Tony Thurmond Dem Age 57 Progressive Long Shot

State Superintendent of Public Instruction • Richmond

Background

Orphaned at age 6, grew up in poverty, Afro-Latino. Earned degrees from Temple University (BS) and Bryn Mawr College (MSW, MS in Law & Policy). Social worker and educator. Richmond City Council (2005–2008), West Contra Costa School Board (2008–2012), CA Assembly (2014–2018). Elected State Superintendent in 2018; re-elected 2022 landslide. First Afro-Latino to hold the office. Key achievements: universal free preschool for 4-year-olds, universal school meals, $6B for broadband, $4B for mental health programs.[24]

Top Issues / Platform

  • Universal single-payer healthcare
  • Billionaire wealth tax to fund education & social services
  • Free preschool and childcare for all
  • Build housing on publicly-owned land
  • Raise minimum wage; expand union rights
  • 3rd grade reading proficiency guarantee
  • Abolish ICE[25]

Key Endorsements

  • National Association of Social Workers — CA
  • Black Women Organized for Political Action (BWOPA) PAC
  • Several local educators and school board members
  • Limited institutional endorsements from major statewide groups[26]

Strengths

  • Only candidate currently holding statewide office
  • Most progressive platform in the race (single-payer, wealth tax, free college)
  • Compelling life story: orphaned, grew up in poverty, overcame adversity
  • Would be CA's first Black governor

Weaknesses

  • Stuck at 1–3% in polls; has not broken through despite 2.5-year campaign
  • Facing pressure to drop out to prevent GOP shutout of Democrats
  • Limited fundraising; no significant TV ad presence
  • Progressive lane crowded by Steyer and Porter
Sources [24] CA Dept of Education — Biography: Tony Thurmond
[25] SF Examiner — Thurmond Interview
[26] Tony Thurmond Campaign — Endorsements

Race Summary & Outlook

Critical context: Two Republicans (Steve Hilton 17–22%, Chad Bianco 14–17%) have led most polls. Six Democrats are splitting the liberal vote, creating a real risk that no Democrat reaches the general election.[1]
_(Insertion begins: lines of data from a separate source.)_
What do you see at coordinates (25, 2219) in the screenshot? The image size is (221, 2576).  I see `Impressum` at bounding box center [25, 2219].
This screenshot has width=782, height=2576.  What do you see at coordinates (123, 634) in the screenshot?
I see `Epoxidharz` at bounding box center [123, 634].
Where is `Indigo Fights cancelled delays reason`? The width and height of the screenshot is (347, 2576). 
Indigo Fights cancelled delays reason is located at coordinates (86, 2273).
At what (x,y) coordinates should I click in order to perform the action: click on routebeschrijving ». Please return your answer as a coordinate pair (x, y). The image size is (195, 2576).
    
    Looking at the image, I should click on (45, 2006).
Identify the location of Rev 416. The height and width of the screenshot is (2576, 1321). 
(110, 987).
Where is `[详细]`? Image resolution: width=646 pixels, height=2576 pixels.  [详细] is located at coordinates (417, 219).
The late-surge candidate is Xavier Becerra, who jumped from low single digits to 19% (Emerson College, May 2026) after Eric Swalwell dropped out amid sexual misconduct allegations. Becerra now leads the Democratic field for the first time, powered by Assembly Speaker Rivas's endorsement, a 7-figure ad buy, and the strongest government resume in the race.[6]

Tom Steyer (14–17%) has spent $130M+ on advertising and consolidated endorsements from CTA, CNA, SEIU, CA Labor Fed, and the Sierra Club — a near-unified labor-progressive coalition. His wealth is both his biggest asset and his biggest vulnerability.

Katie Porter (10%), once the Democratic frontrunner, has slipped after an awkward interview went viral and progressive groups chose Steyer over her. She still has the highest name ID, 11 labor endorsements, and Elizabeth Warren's backing.

Matt Mahan (5–8%) raised $7M+ in his first week from Silicon Valley. Antonio Villaraigosa (3–5%) and Tony Thurmond (1–3%) have not gained traction.

Most likely outcome: The two general-election slots go to Republican Steve Hilton and one Democrat (Becerra or Steyer). A Democratic shutout (two Republicans advancing) remains a real but declining possibility.